> [Task to carry out]
Gather, from the listing beneath this task, every line holding the string "agent".

> [Supplied data]
____

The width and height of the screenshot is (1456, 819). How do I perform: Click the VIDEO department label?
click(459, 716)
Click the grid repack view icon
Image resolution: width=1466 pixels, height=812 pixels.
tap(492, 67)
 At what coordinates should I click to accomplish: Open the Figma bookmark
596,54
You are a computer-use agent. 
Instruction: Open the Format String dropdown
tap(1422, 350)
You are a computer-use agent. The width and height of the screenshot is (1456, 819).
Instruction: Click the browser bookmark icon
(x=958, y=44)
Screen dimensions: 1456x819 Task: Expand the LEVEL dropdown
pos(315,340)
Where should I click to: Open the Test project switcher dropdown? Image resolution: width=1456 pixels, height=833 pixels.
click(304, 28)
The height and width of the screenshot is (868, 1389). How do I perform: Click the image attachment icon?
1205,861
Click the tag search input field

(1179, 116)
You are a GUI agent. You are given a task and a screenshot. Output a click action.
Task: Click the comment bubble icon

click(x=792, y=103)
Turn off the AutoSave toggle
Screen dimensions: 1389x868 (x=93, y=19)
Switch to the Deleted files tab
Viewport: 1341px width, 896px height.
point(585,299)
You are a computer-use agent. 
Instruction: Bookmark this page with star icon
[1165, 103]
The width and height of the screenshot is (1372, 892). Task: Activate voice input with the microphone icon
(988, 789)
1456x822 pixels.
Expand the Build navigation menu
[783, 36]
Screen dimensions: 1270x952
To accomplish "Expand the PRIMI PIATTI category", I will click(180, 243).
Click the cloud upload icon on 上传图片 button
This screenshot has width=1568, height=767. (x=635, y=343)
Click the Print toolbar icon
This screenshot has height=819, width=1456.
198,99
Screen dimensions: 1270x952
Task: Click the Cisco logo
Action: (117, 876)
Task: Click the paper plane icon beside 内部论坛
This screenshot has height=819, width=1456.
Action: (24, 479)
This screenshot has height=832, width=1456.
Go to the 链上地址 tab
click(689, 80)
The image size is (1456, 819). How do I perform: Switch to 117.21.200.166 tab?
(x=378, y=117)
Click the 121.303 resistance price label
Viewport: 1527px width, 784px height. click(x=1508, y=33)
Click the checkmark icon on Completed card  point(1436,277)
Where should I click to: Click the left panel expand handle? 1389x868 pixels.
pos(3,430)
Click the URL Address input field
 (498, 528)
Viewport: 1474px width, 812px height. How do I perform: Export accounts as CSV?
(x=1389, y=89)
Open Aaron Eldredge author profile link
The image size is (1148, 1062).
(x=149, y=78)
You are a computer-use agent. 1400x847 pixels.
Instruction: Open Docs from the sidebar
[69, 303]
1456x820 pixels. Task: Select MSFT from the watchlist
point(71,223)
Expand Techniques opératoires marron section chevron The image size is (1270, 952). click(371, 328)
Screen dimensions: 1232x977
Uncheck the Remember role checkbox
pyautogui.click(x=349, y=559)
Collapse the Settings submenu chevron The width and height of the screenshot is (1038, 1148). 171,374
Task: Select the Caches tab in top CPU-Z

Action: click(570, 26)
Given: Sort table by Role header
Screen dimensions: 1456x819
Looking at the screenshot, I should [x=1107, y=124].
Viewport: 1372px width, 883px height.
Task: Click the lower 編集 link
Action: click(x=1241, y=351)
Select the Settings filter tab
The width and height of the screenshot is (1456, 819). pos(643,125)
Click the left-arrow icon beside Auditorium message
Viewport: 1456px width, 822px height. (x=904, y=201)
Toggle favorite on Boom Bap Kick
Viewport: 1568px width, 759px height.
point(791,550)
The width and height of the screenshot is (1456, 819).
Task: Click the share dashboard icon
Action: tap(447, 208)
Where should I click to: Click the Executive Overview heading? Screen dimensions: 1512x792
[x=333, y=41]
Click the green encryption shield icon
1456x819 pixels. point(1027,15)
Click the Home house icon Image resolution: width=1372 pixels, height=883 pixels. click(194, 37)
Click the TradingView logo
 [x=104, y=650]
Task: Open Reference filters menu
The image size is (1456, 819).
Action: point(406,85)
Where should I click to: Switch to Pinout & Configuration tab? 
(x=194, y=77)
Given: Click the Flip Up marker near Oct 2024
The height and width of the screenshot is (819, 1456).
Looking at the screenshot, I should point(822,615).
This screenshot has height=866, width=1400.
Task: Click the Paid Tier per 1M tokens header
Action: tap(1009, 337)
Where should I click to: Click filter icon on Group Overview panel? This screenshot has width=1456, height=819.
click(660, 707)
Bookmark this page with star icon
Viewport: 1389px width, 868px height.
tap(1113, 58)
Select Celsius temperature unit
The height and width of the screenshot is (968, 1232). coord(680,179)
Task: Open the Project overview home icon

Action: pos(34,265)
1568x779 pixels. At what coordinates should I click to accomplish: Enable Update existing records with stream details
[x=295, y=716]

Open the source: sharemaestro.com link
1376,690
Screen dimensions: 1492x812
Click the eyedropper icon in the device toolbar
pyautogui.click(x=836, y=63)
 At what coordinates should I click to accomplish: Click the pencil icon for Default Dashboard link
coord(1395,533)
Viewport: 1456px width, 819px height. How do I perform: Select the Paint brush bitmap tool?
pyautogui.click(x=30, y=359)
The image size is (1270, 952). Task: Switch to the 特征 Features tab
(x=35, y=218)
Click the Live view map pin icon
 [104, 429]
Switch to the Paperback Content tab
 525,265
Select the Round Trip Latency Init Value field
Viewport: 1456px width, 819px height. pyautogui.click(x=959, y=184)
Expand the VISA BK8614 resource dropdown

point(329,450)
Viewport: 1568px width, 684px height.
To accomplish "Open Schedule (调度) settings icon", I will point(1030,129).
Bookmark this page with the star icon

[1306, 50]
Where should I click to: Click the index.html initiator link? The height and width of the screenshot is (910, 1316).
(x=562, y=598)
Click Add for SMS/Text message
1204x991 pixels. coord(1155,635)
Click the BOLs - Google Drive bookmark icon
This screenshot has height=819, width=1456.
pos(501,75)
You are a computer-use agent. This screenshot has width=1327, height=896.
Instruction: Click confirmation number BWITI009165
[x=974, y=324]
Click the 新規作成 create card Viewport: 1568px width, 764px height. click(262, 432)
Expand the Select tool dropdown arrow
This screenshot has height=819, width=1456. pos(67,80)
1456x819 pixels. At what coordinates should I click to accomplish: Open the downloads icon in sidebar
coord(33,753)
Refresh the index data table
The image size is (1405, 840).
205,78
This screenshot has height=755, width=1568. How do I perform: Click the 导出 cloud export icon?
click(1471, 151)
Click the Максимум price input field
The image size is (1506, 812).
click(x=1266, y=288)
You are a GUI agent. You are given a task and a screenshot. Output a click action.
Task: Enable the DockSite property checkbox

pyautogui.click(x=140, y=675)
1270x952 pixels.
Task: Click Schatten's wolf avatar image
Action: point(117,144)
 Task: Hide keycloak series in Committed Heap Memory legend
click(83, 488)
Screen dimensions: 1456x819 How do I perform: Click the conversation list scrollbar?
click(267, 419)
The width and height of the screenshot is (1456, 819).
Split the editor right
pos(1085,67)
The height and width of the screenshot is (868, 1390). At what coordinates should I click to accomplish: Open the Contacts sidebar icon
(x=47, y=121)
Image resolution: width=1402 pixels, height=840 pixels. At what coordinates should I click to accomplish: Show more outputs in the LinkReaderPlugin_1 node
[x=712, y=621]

____

> [Exercise output]
You are a computer-use agent. 
You are a computer-use agent. The width and height of the screenshot is (1456, 819).
You are a GUI agent. You are given a task and a screenshot. Output a click action.
You are a computer-use agent. 
You are a computer-use agent. 1400x847 pixels.
You are a computer-use agent. This screenshot has width=1327, height=896.
You are a GUI agent. You are given a task and a screenshot. Output a click action.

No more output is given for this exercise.